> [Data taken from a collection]
::::

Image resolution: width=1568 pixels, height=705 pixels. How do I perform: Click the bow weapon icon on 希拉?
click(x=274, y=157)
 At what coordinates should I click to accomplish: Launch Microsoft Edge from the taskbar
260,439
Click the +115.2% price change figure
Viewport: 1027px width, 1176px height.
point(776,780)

::::

Find each line in the rows above that contains the word "height", and copy those lines.

> [Complete response]
Image resolution: width=1568 pixels, height=705 pixels. How do I perform: Click the bow weapon icon on 希拉?
Viewport: 1027px width, 1176px height.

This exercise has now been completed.